In a typical A/B test, the randomization unit is user level, sometimes the analysis unit may be page/visit level, like a cluster randomization experiment. In this situation, the iid assumption doesn't hold, and many methods like cluster standard error, delta-method, and cluster bootstrap, have been proposed (A/B testing ratio of sums). However, since each user may have multiple visits, and the previous visit may determine whether the user visits again, this may cause temporal confounding. so is cluster randomized A/B test still the gold standard for causal inference?

wei
  • 543
  • Can you describe the experiment in more detail? An example of how exactly the experiment is done and what's the exact end goal (e.g. assessing number of unique visits to a webpage) could be really helpful. – Amin Shn Jun 18 '22 at 11:57

1 Answers1

1

You have measurements with some users and per user the number of measurements might differ.

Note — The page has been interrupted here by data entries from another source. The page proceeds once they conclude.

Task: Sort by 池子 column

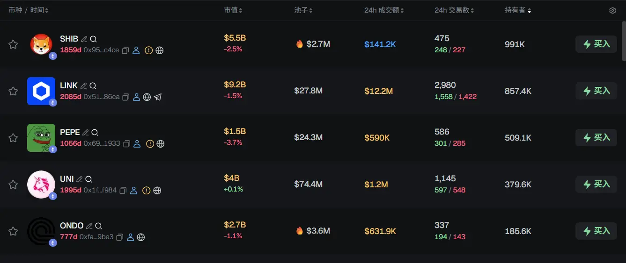Action: click(303, 10)
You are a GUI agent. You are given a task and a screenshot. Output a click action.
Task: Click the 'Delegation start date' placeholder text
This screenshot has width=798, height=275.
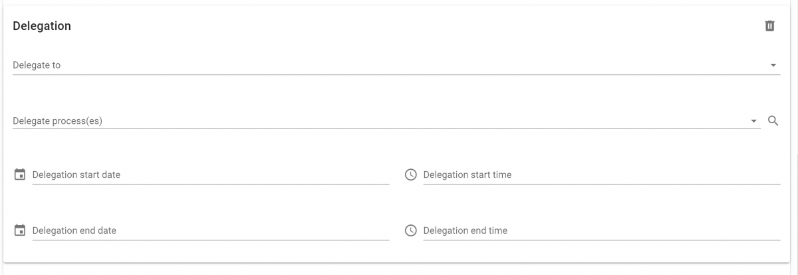pyautogui.click(x=76, y=174)
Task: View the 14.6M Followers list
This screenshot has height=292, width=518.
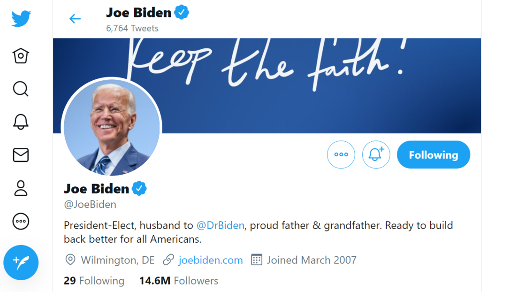Action: [x=179, y=281]
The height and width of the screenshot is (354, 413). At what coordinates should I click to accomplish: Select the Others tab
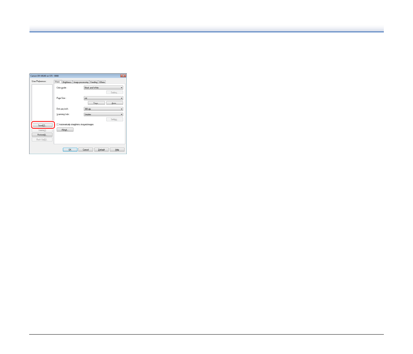(x=102, y=82)
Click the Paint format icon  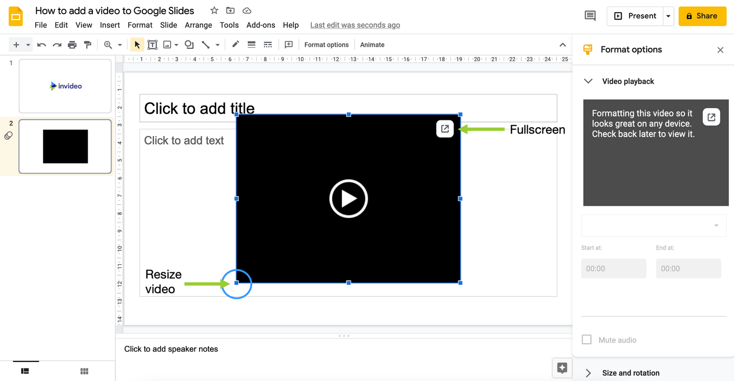(87, 45)
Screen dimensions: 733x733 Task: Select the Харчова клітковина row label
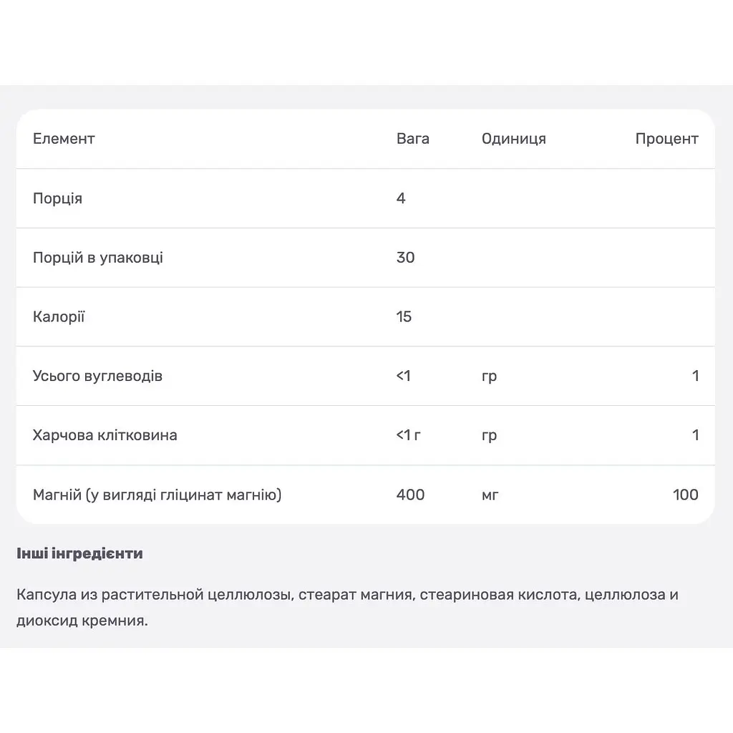[x=105, y=435]
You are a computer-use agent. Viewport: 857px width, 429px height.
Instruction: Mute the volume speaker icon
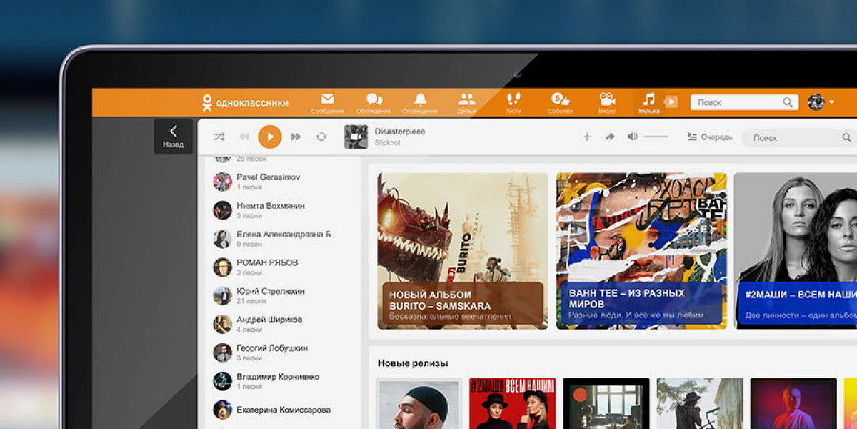point(632,137)
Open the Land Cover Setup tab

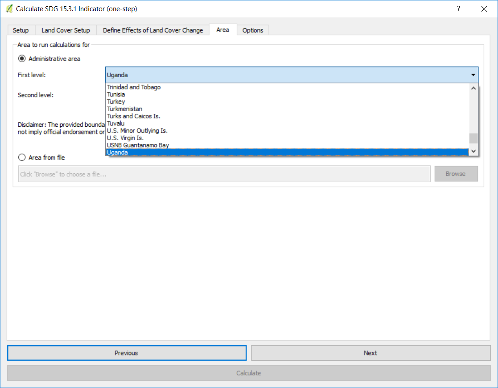pos(66,30)
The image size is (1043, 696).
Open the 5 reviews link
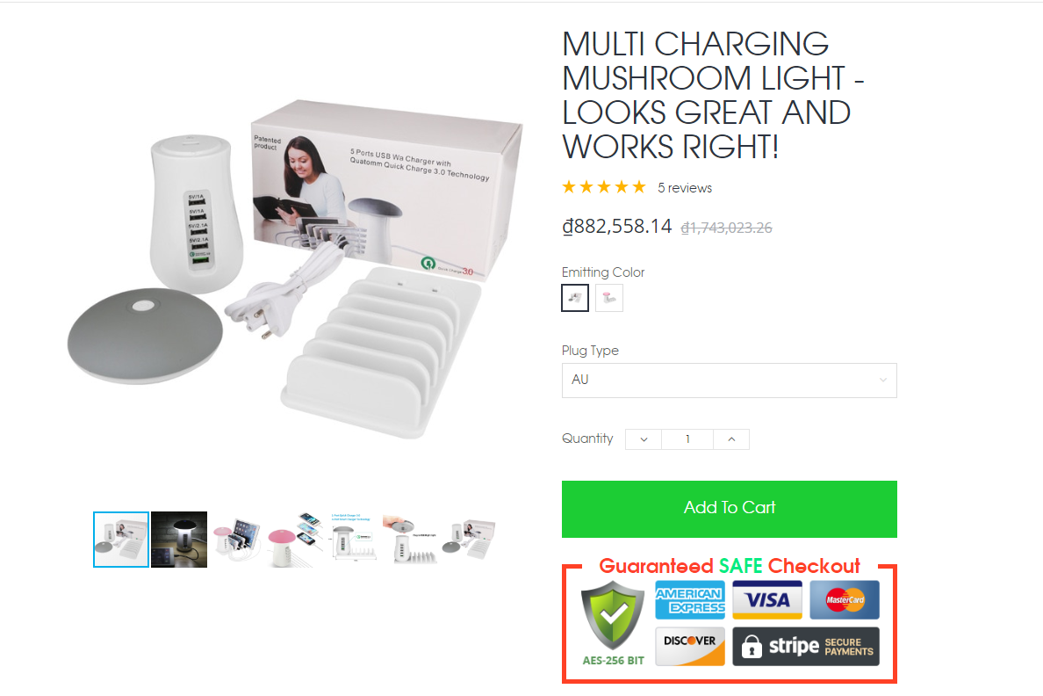pos(685,188)
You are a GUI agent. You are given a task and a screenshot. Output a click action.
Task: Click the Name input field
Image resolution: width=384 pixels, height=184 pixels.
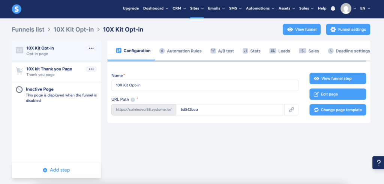pyautogui.click(x=205, y=85)
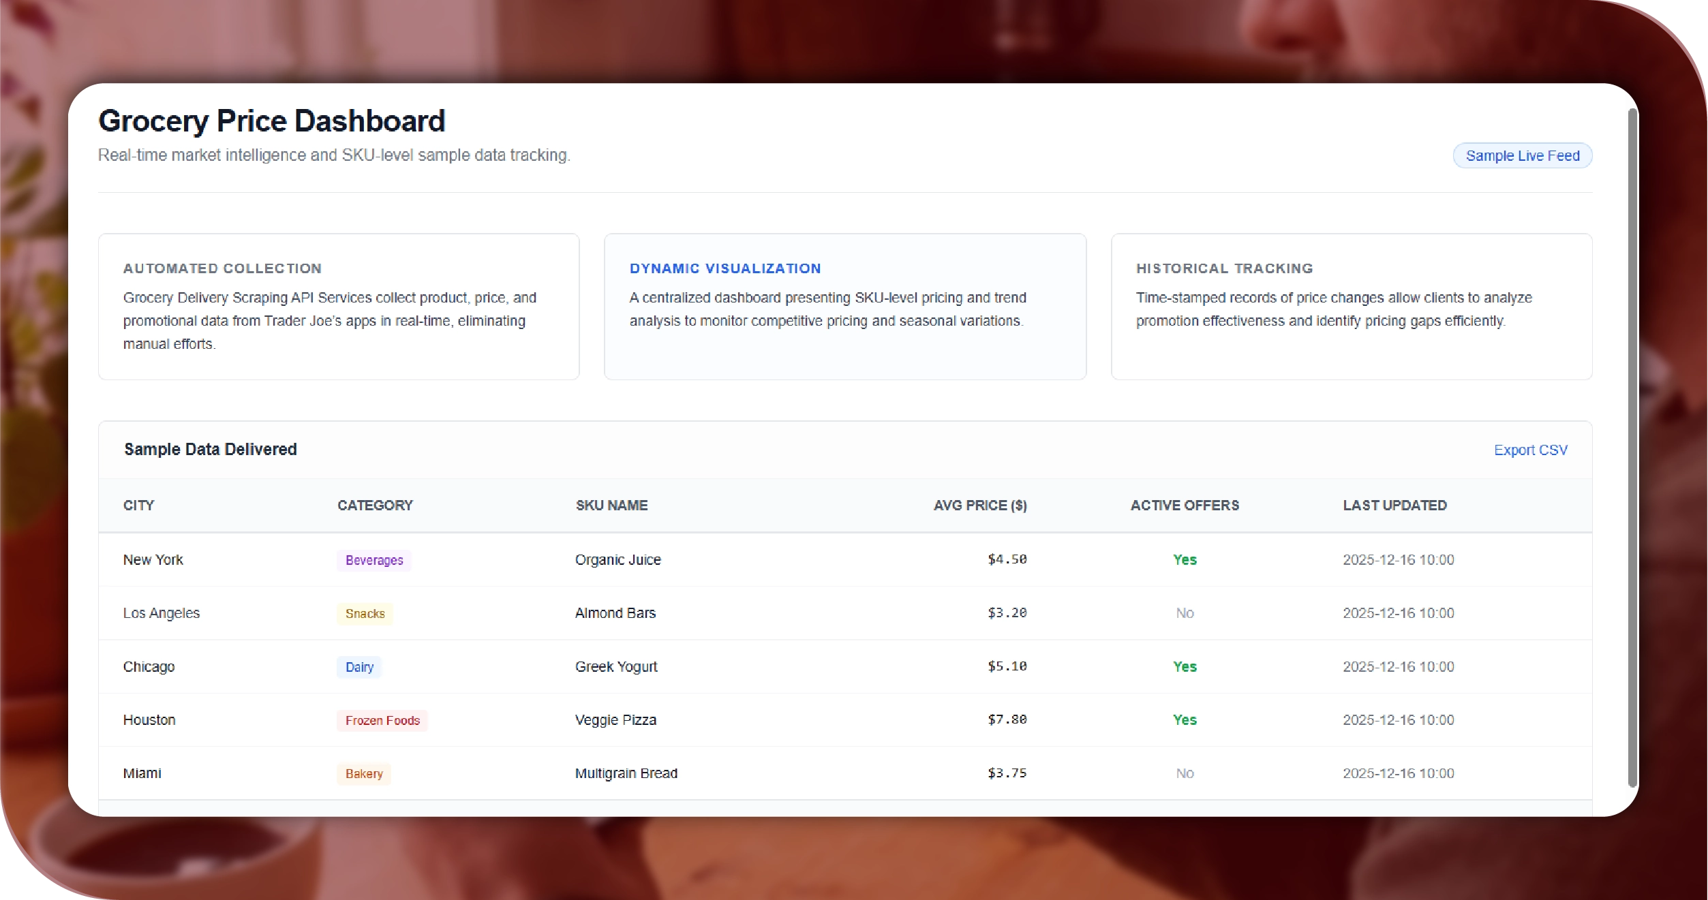1708x900 pixels.
Task: Sort by Last Updated column header
Action: 1394,506
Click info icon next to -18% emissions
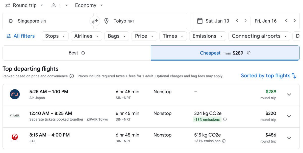 [x=225, y=120]
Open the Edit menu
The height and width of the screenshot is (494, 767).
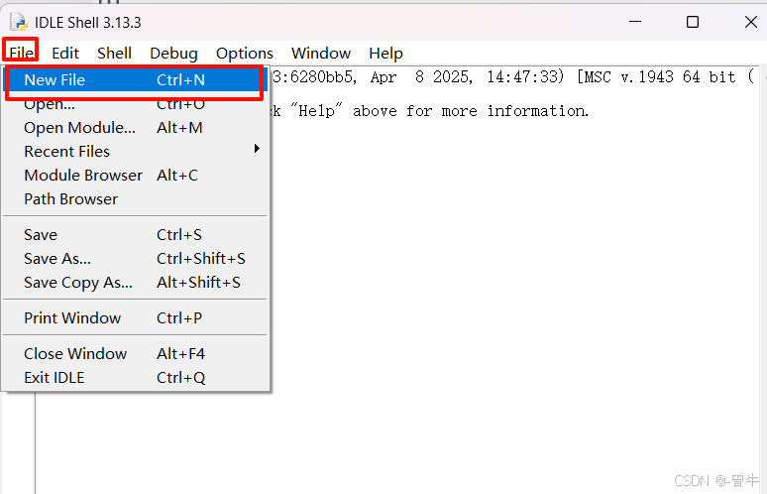tap(65, 54)
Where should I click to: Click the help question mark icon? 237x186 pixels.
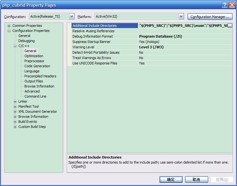[225, 5]
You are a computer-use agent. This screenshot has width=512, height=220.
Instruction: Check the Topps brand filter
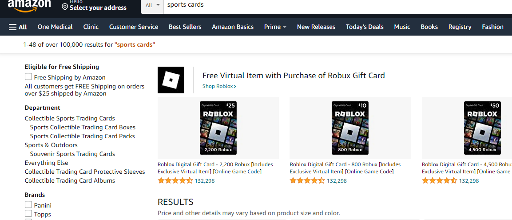tap(28, 214)
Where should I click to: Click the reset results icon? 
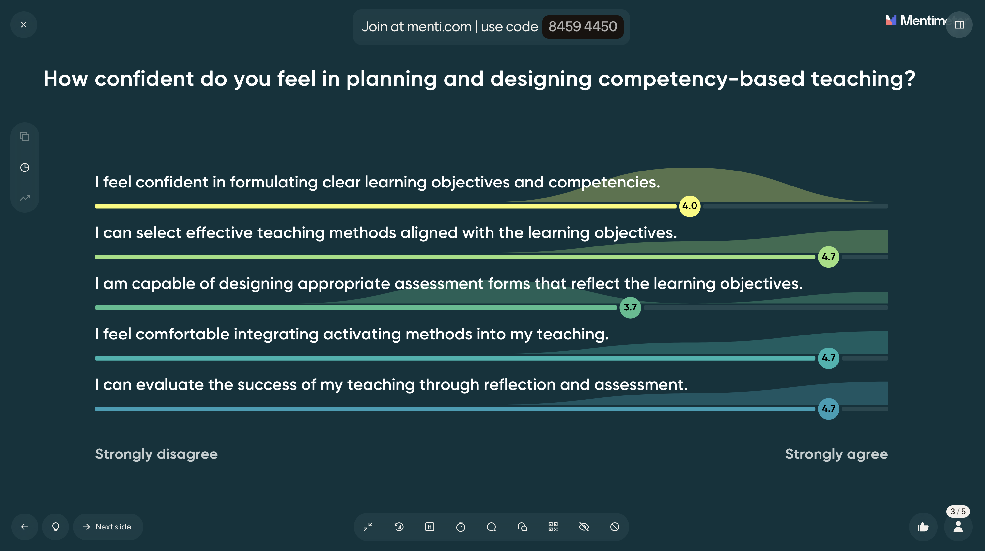[x=399, y=527]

In the simplest way you ignore the number of visits per user and consider the experiment as a single measurement per user. For instance, your variable might be the total number of sales per user and you can consider this as a random number drawn from a population that differs depending on case A or case B.

Alternatively, to get some more power in the hypothesis test, you can treat this as a mixed effects model.


How to perform this mixed effects model exactly will depend on the experiment and goals. Do you want to improve the ratio of sales or the total number of sales?

Possibly a multidimensional view might be useful. This was also mentioned briefly in your linked question in relation with the following image

example

The image above was used to show how a small difference might be observed when only the ratio is considered, but it also shows that depending on how you look at the multidimensional picture you may end up with different conclusions.

The causal effects might be different from what you expect. If A causes an increase in the number of page visits, then it might decrease the ratio of sales per visit. But possibly the total sales increase (because of the extra visits). If you look at the ratio of sales then A performs worse, if you look at the total sales then B performs better.